A missão de Zidane: classificar o Real para a Champions via Espanhol. Foto: AFP
Adoramos (a começar por mim) exaltar a organização do futebol europeu, a estabilidade da maioria dos treinadores por lá, respeito aos profissionais da prancheta, mas crises como a do Real Madrid mostram que eles agem exatamente como os clubes brasileiros na hora do caos. A lei do resultado impera aqui e do outro lado do Oceano Atlântico: demitem e contratam técnicos como quem troca de roupa. Tomemos como exemplo Vinicius Júnior. O atacante ainda nem completou dois anos como jogador profissional e será comandado pelo sétimo técnico diferente em 1 ano e 10 meses. Zinedine Zidane é o novo professor dele.
O atacante passou 13 meses no elenco profissional do Flamengo. Estreou em maio de 2017 e deixou o clube em junho de 2018. Foi comandado por quatro técnicos diferentes nesse período: Zé Ricardo, Reinaldo Rueda, Paulo César Carpegiani e Maurício Barbieri. Vinicius Júnior está no Real Madrid há oito meses. Zinedine Zidane será o terceiro treinador dele nos profissionais. Antes, Julen Lopetegui e Santiago Solari passaram pelo cargo. Estamos falando do Real Madrid — tricampeão da Liga dos Campeões e do Mundial de Clubes da Fifa nas últimas três temporadas.
A cadeira elétrica do Real Madrid lembra alguns casos recentes de clubes brasileiros. Cuca levou o Palmeiras ao título do Campeonato Brasileiro em 2016 e pediu demissão para cuidar de problemas pessoais. Eduardo Baptista assumiu para a temporada 2017. Cinco meses depois, Cuca “zidanava” e reassumia o cargo no meio da fase de grupos da Libertadores.
Fábio Carille largou o Corinthians em junho do ano passado para trabalhar no Al-Wehda, da Arábia Saudita. Seis meses depois, “zidanou” e arrumou as malas e voltou ao Brasil para retomar as rédeas do Corinthians. Mano Menezes deixou o Cruzeiro em dezembro de 2015 para se aventurar na China e voltou ao clube mineiro em julho de 2016.
Técnicos de Vinicius Júnior em 1 anos e 10 meses como profissional
Flamengo
2017: Zé Ricardo e Reinaldo Rueda
2018: Paulo César Carpegiani e Maurício Barbieri
Real Madrid
2018: Julen Lopetegui e Santiago Solari
2019: Santiago Solari e Zinedine Zidane (2018)

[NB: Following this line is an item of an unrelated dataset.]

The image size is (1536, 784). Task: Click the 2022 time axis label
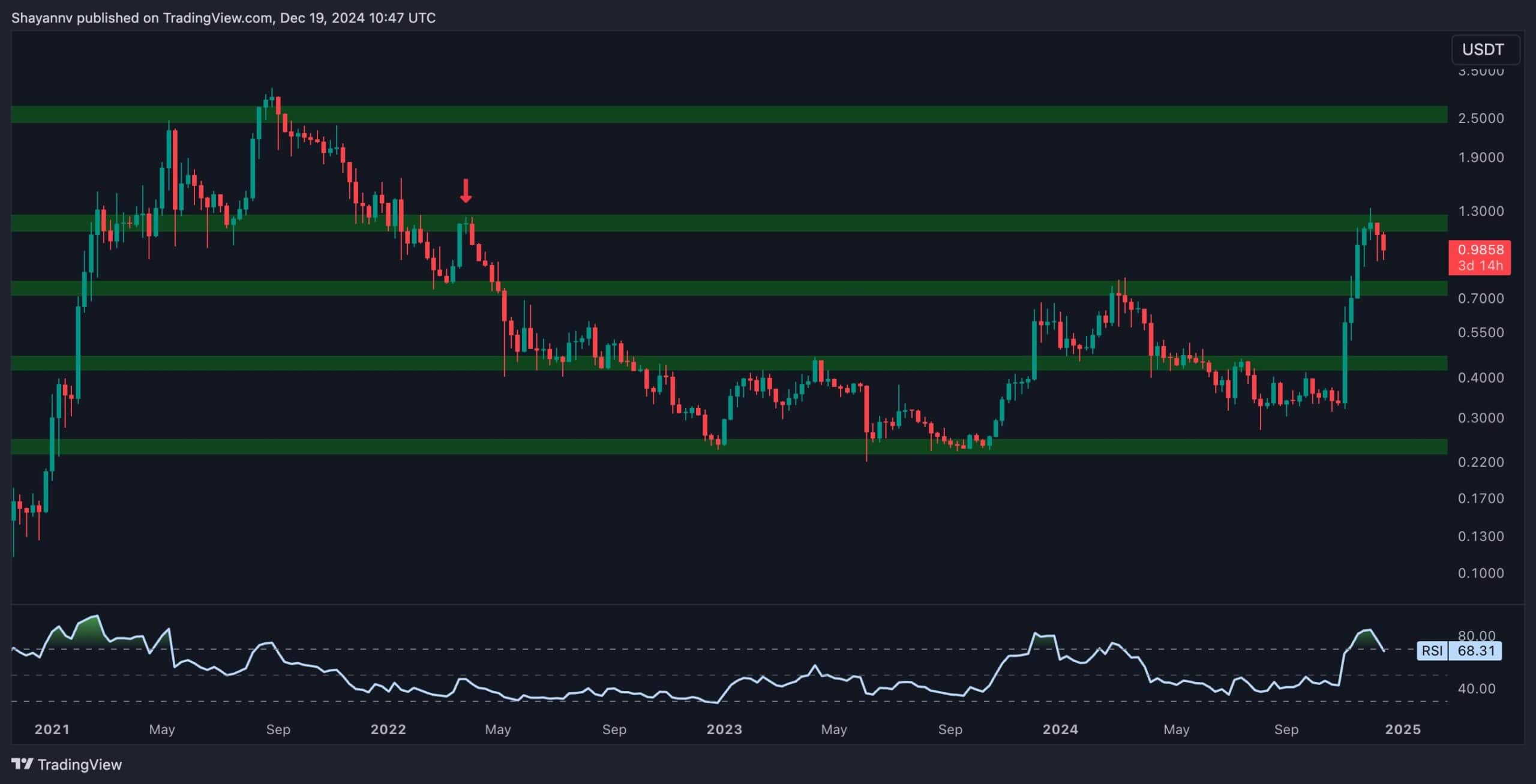click(388, 729)
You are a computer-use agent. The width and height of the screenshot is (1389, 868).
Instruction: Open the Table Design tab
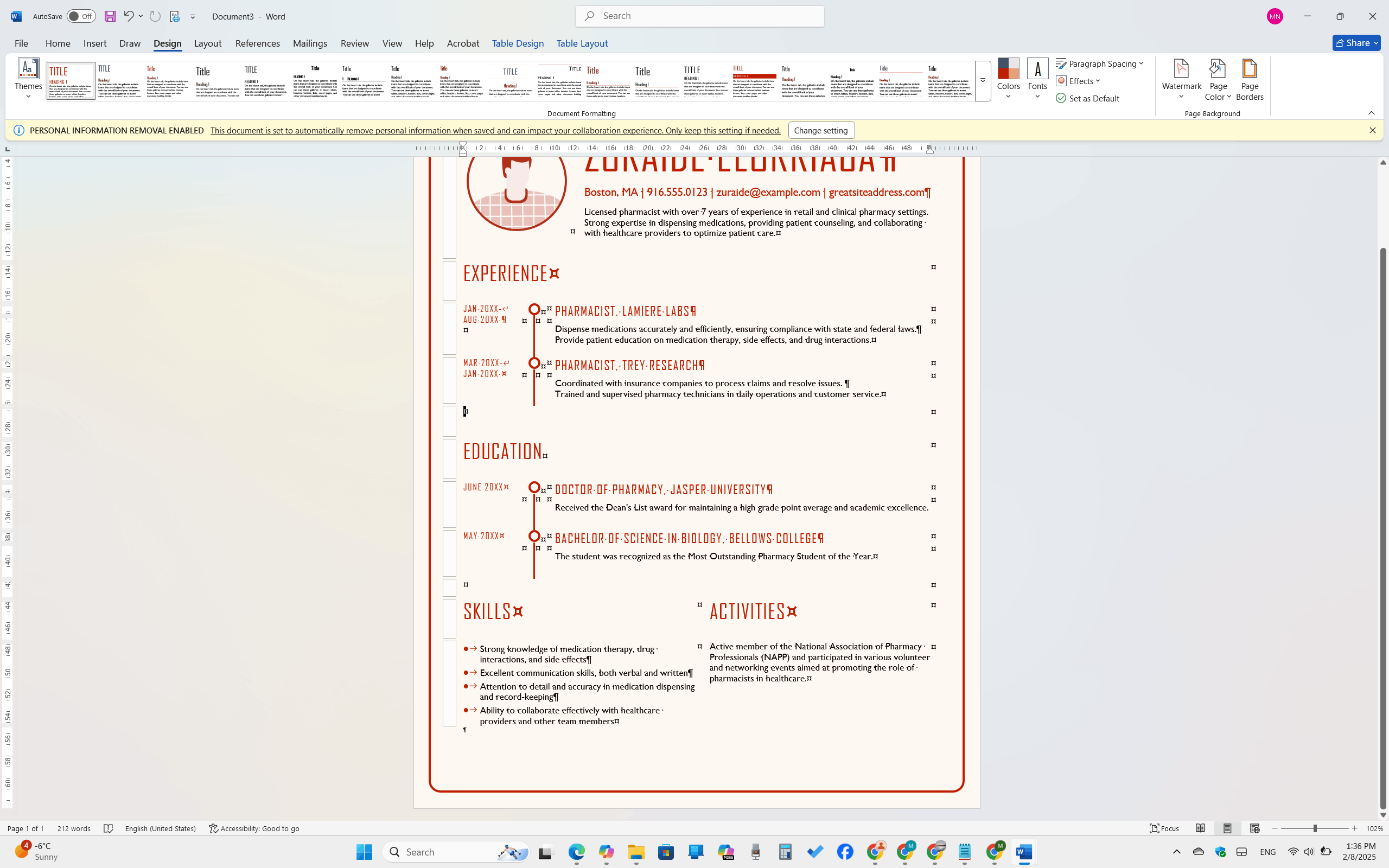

Acho muita maluquice um técnico ser demitido (ou pedir o boné) de um clube e voltar ao mesmo time meses depois — há caso até de semanas, como o vaivém de Cuca no Botafogo em 2007. Doidice dos treinadores e dos cartolas. Alguns requisitos são necessários para que isso aconteça: falta de vergonha na cara dos técnicos e muita cara de pau dos dirigentes. No caso de Florentino Pérez há outros dois ingredientes: lábia e dinheiro.
O presidente do Real Madrid é aquele sujeito que convenceu Julen Lopetegui a abandonar a concentração da Espanha na véspera do início da Copa do Mundo da Rússia para assumir o Real Madrid. Favorita, a Fúria começou a perder o Mundial naquele dia. Deu adeus nas oitavas de final contra a Rússia.
Zidane é muito madridista. Porém, cá entre nós: está na cara que Florentino Pérez certamente prometeu ao francês um caminhão de dinheiro, “estabilidade” e a contratação de Neymar, Mbappé ou Hazard, por exemplo. Se brincar todos de uma vez. Desconfio que sim.
A movimentação do Real anuncia recordes na janela de transferências. E uma nova geração de galácticos. Enquanto isso, a missão de Zidane é classificar o Real Madrid para a Champions Lague via Campeonato Espanhol. A última vez que o clube ficou fora do principal torneio de clubes do mundo rolou na temporada de 1994/1995. Faz tempo, hein.